BANGOR — Worried about health care, heating oil, education and social security, residents didn’t hesitate Wednesday night to tell U.S. Senate candidate Mark Lawrence their concerns.
And that’s just the way he likes it.
“Listening to other people’s perspectives — seeing how they face the world and how government impacts them — is a fun thing to do,” Lawrence said during the sixth in his series of statewide residents’ forums.
“People like to be listened to, and you learn more by listening to what they have to say than by reading position papers,” said Lawrence, a Democrat and leader of the Maine Senate, who is running against Republican incumbent Olympia Snowe.
Approximately 25 residents including state legislators and local Democratic Party officials decided to forgo the balmy August evening, and gathered instead at the Bangor Motor Inn to let Lawrence in on what they considered key issues.
The candidate has sponsored similar gatherings in Portland, Presque Isle, Augusta, Lewiston-Auburn and Deer Isle-Stonington. He plans to hold at least two more.
Dressed casually in khakis and sneakers, Lawrence said that earlier in the day he and three assistants knocked on the doors of several hundred residents to listen to their stories.
Across the state, people are worried about the same things, according to Lawrence, who said the high price of prescription drugs ranks top on voters’ lists.
Costs could be brought down if the federal government would negotiate with pharmaceutical companies, according to Lawrence, who called the idea “fairly radical.” The Legislature recently passed a similar proposal, he recalled.
The high price of heating oil comes down to “our relationship with the oil producing nations,” the candidate said.
Those countries are “holding us hostage” while they withhold the supply of oil, he said, pointing out that the United States sends “massive amounts of aid” to some of those countries.

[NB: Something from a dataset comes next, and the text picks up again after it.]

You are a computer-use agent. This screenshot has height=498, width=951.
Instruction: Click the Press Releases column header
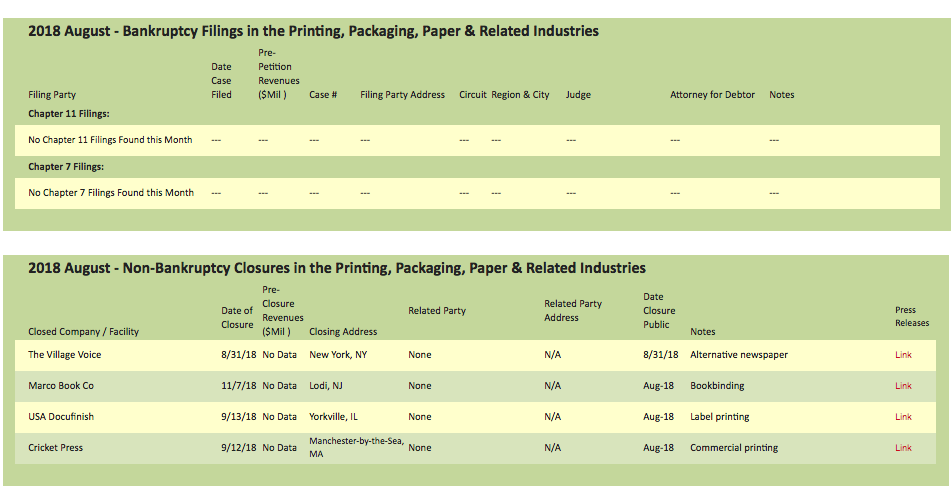[x=911, y=317]
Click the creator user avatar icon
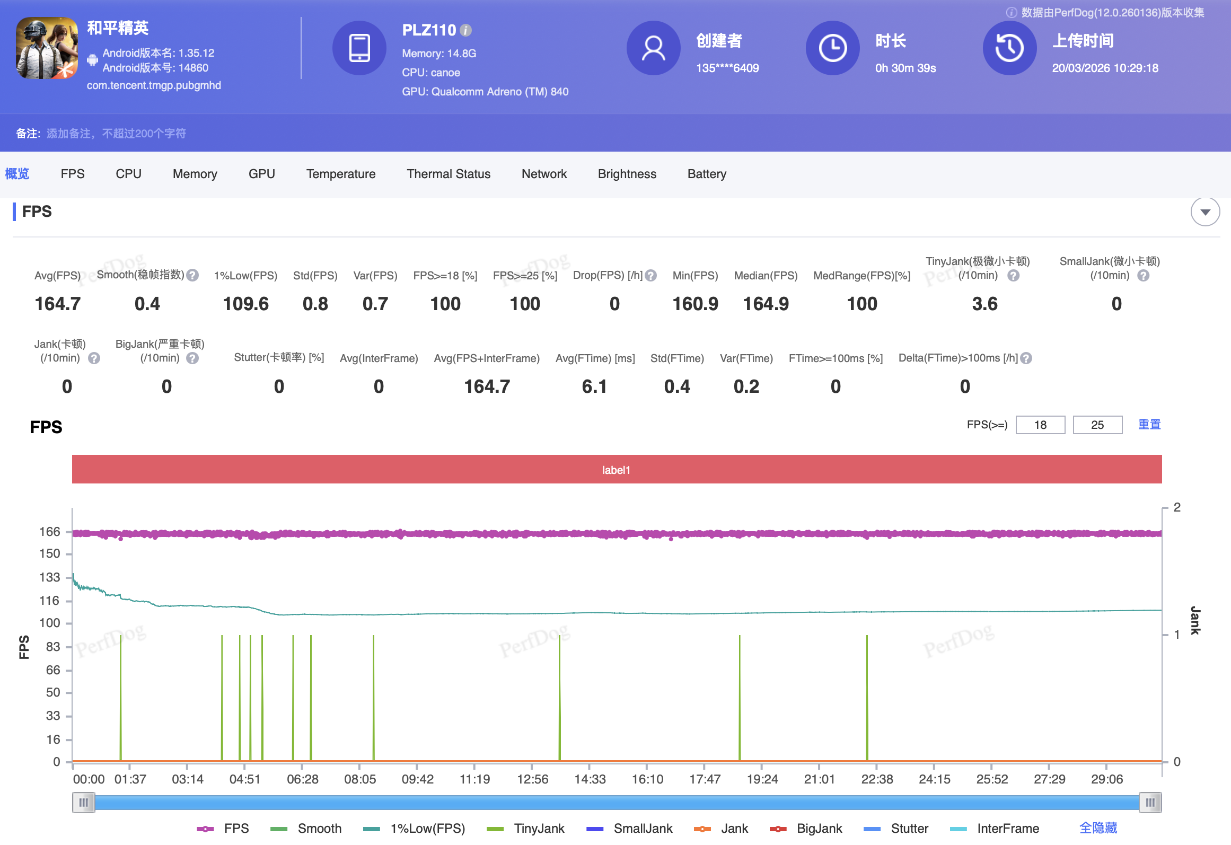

Retired people should be able to receive a pension along with their Social security, according to Lawrence. “Social Security wasn’t meant as a stand-alone retirement program, but as a supplement,” he said.

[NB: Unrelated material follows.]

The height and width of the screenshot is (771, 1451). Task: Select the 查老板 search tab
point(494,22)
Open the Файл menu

The quality of education can be improved by reducing class size and increasing teacher training, according to Lawrence. “Currently, we spend less than 1 percent on the professional development of our educators,” he said.
The candidate spoke decisively about issues such as campaign finance reform, which he supports, and defense spending, which he believes could be decreased with a treaty banning nuclear arms.
He also talked about issues closer to home such as the east-west highway and the extension of I-95 into Madawaska, both of which he said would be a boon to the state’s economic development.
Acknowledging that he is indeed the underdog in the senate race, Lawrence said he hopes his personal contact with voters will make a difference.
He will conduct a poll this fall to see how he is faring, he said.
But he already knows one thing. In the U.S. senate, Maine has as much power as any other state.
“And right now, we’re not getting the influence we need,” Lawrence said, pointing out that Maine is one of the “weakest receivers” in money for veterans’ care.